Bbg is in the same protein complex as Sqh and stabilizes Sqh in the apical cytocortex. (A and A′) Pouch of en-Gal4, UAS:RFP, sqh-GFP; UAS-bbg^RNAi L3 wing disc stained with anti-Bbg (A) and Sqh-GFP (endogenous signal, A′). (B and B′) Pouch of en-Gal4, UAS:RFP, sqh-GFP L3 wing disc stained with anti-Bbg (B) and Sqh-GFP (endogenous signal, B′), respectively. (C) Ratio of fluorescence intensity of Sqh-GFP in en-Gal4, UAS:RFP, sqh-GFP; UAS-bbg^RNAi and en-Gal4, UAS:RFP, sqh-GFP L3 wing discs (six independent discs per genotype). (D) WB of protein extracts isolated from sqh-GFP and sqh-GFP;bbg^B211 L3 wing discs, showing a reduction of total and phosphorylated Sqh-GFP in sqh-GFP;bbg^B211. Tubulin served as loading control.
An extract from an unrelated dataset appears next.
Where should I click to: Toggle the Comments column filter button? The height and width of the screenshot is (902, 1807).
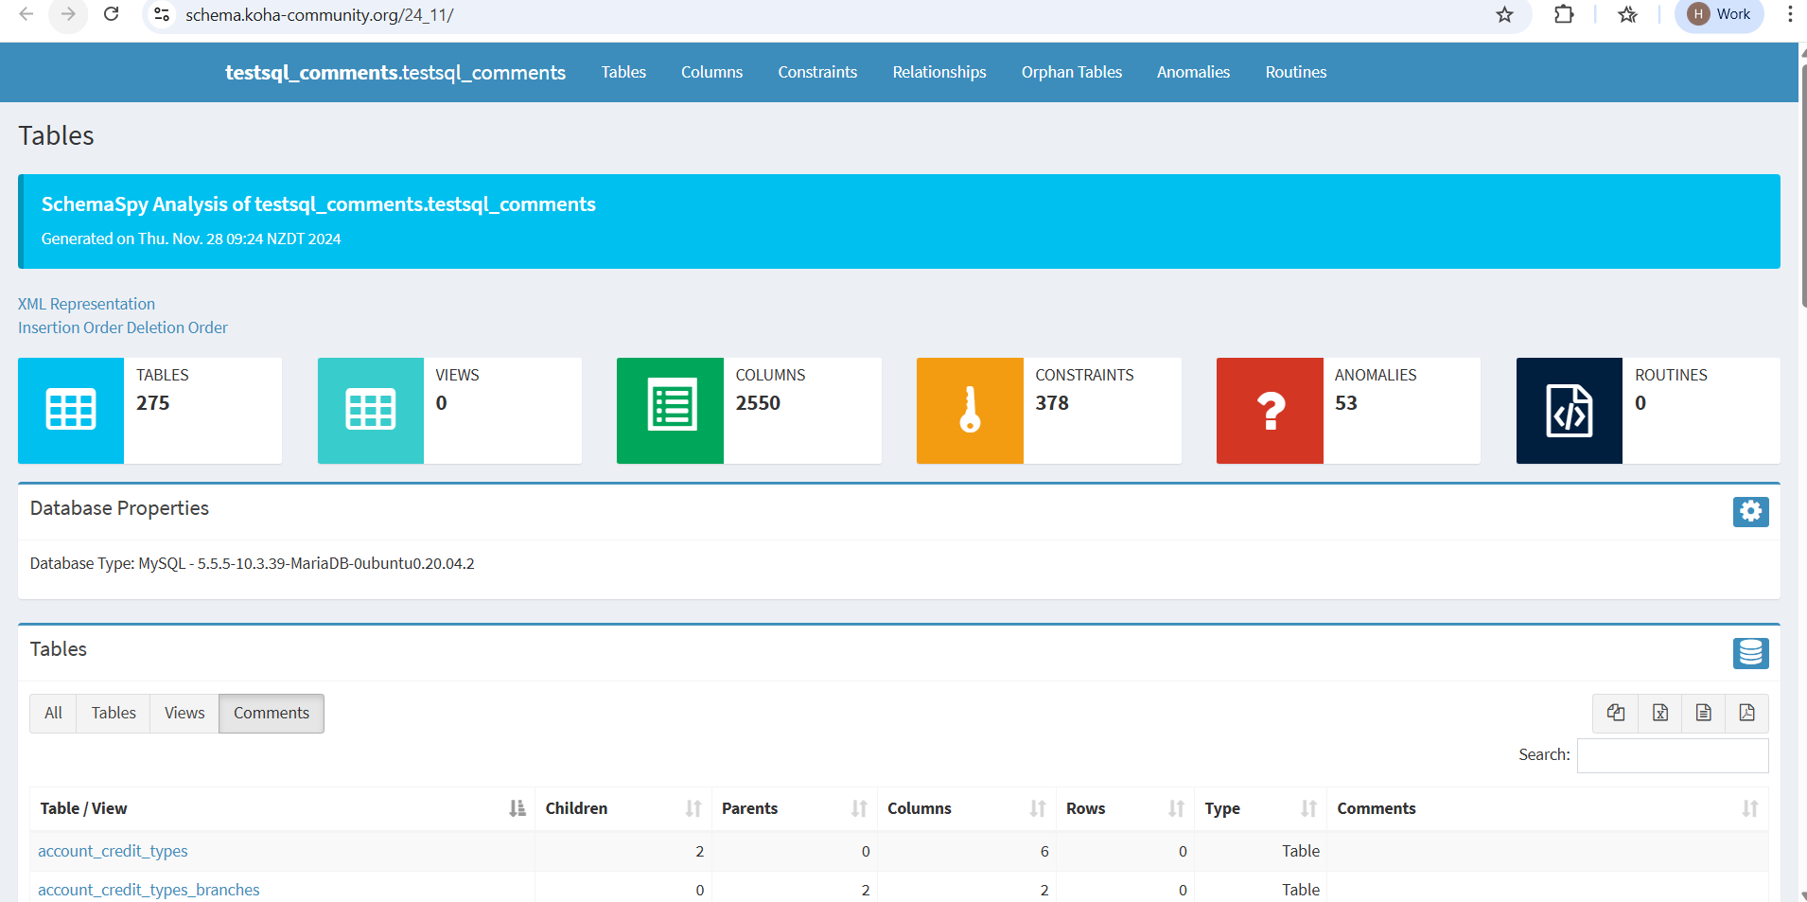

Antibodies used were anti-Bbg, anti-GFP (for both Sqh-GFP and Phospho-Sqh-GFP), and antitubulin. (E) IP from protein extracts isolated from WT and sqh-GFP L3 wing discs, using an anti-GFP antibody (three biological replicates per condition). Bbg is immunoprecipitated from extracts of Sqh-GFP (two right lanes), but not from WT extracts (two left lanes). The statistical analysis (C) used t test and ANOVA. **, P ≤ 0.01. Error bar shows SD. Bars, 25 µm.